SP Lab - Artificial Intelligence Platform and Algorithm

Nimble: Lightweight and Efficient GPU Task Scheduling for Deep Learning

Deep learning (DL) frameworks take advantage of GPUs to improve performance of DL inference and training. We observe that as DL operations take less time on a GPU, the framework overhead affects the overall running time more significantly. We propose Nimble, a system that automatically avoids such framework overheads and parallelizes GPU kernels using multiple streams for static DL models. Nimble introduces ahead-of-time (AoT) scheduling with automatic multi-stream assignment. Nimble automates applying these techniques by capturing the GPU kernel call trace and running only GPU kernel calls for execution. Our evaluations on various deep neural networks show that Nimble improves the speed of inference and training by up to 22.34× and 3.61× compared to PyTorch, respectively. Furthermore, Nimble outperforms TensorRT by up to 2.8x for inference. We are working to enhance Nimble to further optimize DNN execution on GPUs.

Multi-DNN Scheduling

Standardized DNN models that have been proved to perform well on machine learning tasks are widely used and often adopted as-is to solve downstream tasks, forming the transfer learning paradigm. However, when serving multiple instances of such DNN models from a cluster of GPU servers, existing techniques to improve GPU utilization such as batching are inapplicable because models often do not share weights due to fine-tuning. We propose NETFUSE, a technique of merging multiple DNN models that share the same architecture but have different weights and different inputs. NETFUSE is made possible by replacing operations with more general counterparts that allow a set of weights to be associated with only a certain set of inputs. Experiments on ResNet-50, ResNeXt-50, BERT, and XLNet show that NETFUSE can speed up DNN inference time up to 3.6× on a NVIDIA V100 GPU, and up to 3.0× on a TITAN Xp GPU when merging 32 model instances, while only using up a small additional amount of GPU memory. We are currently working on building a new multi-DNN scheduling system for large-scale GPU clusters.

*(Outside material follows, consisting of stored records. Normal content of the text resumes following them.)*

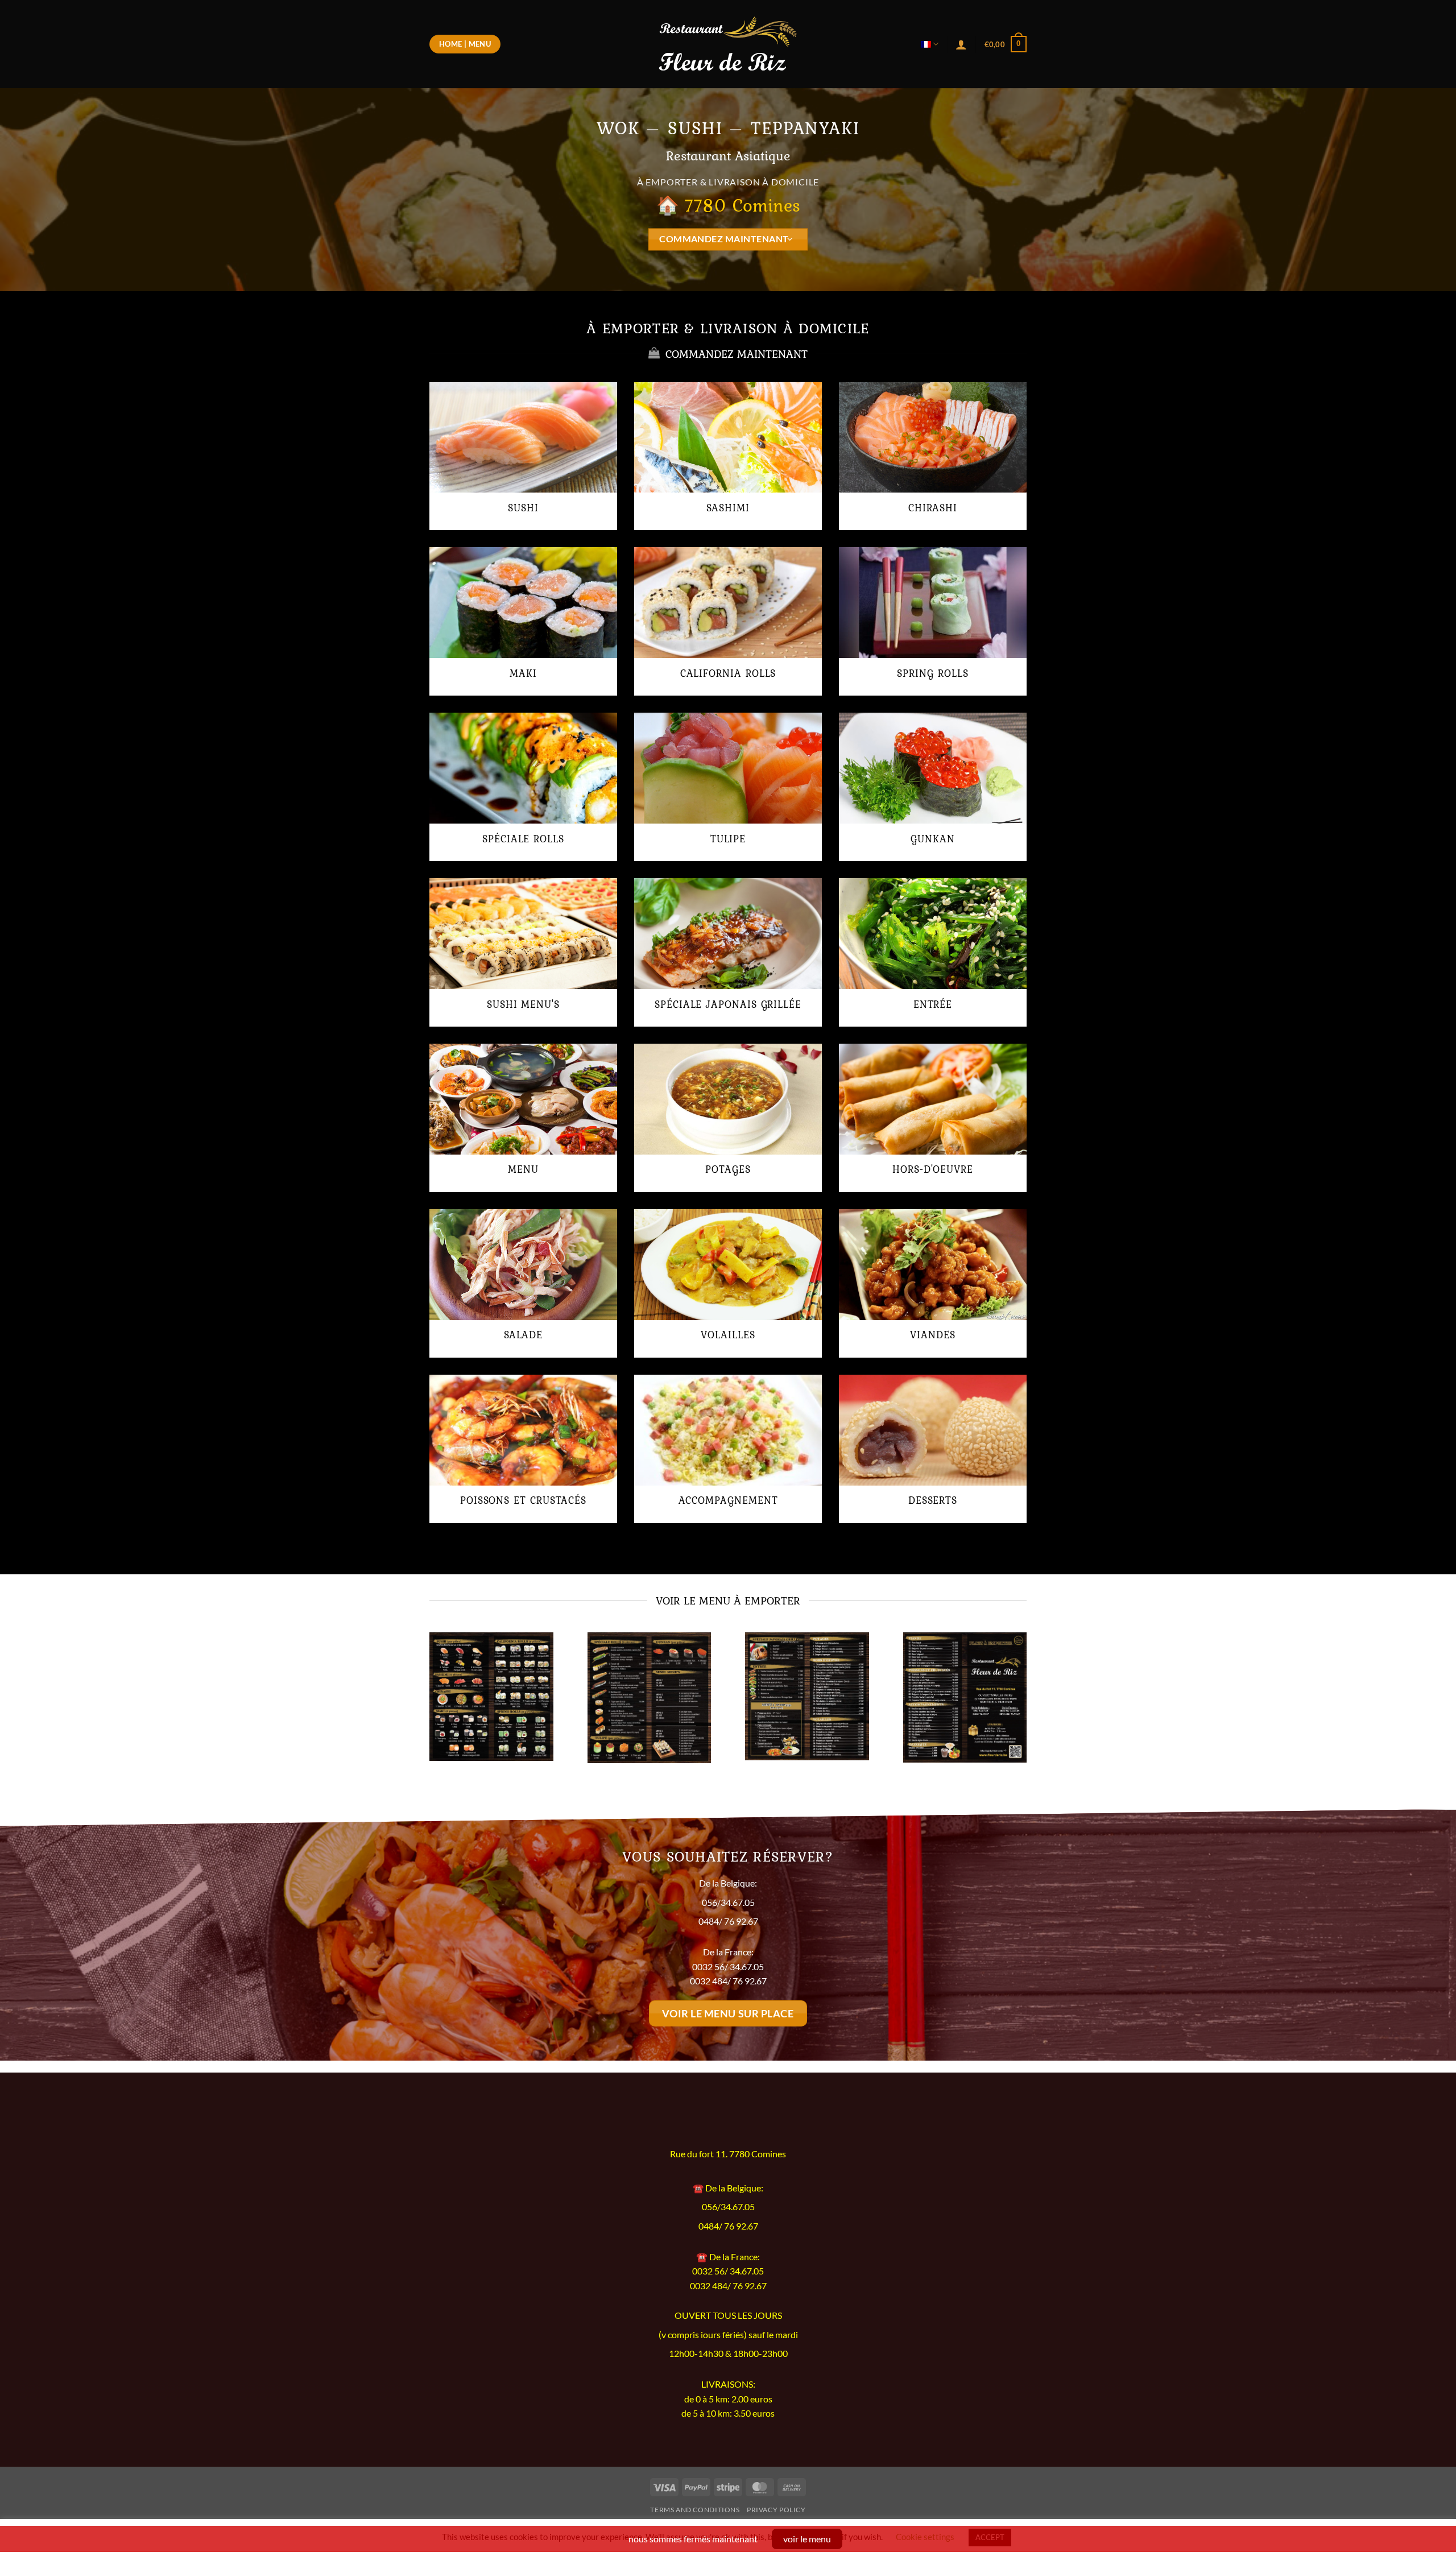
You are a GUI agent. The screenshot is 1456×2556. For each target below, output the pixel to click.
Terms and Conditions (694, 2509)
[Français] (929, 44)
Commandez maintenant (723, 239)
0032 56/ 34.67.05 (728, 1966)
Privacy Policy (776, 2509)
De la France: (728, 1951)
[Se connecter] (961, 44)
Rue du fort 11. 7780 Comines (728, 2154)
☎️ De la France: (728, 2256)
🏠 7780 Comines (728, 205)
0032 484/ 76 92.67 (728, 1980)
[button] (1006, 44)
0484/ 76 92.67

Fast and Flexible Deep Learning via Symbolic Graph Execution of Imperative Programs: JANUS, TERRA

The rapid evolution of deep neural networks is demanding deep learning (DL) frameworks not only to satisfy the traditional requirement of quickly executing large computations, but also to support straightforward programming models for quickly implementing and experimenting with complex network structures. However, existing frameworks fail to excel in both departments simultaneously, leading to diverged efforts for optimizing performance and improving usability. We present JANUS, a system that combines the advantages from both sides by transparently converting an imperative DL program written in Python, the de-facto scripting language for DL, into an efficiently executable symbolic dataflow graph. JANUS can convert various dynamic features of Python, including dynamic control flow, dynamic types, and impure functions, into elements of a symbolic dataflow graph. Our experiments demonstrate that JANUS can achieve fast DL training by exploiting the techniques imposed by symbolic graph-based DL frameworks, while maintaining the simple and flexible programmability of imperative DL frameworks at the same time. We are currently working on a next generation of Janus that improves the coverage of Python DL programs that we can execute in the symbolic mode.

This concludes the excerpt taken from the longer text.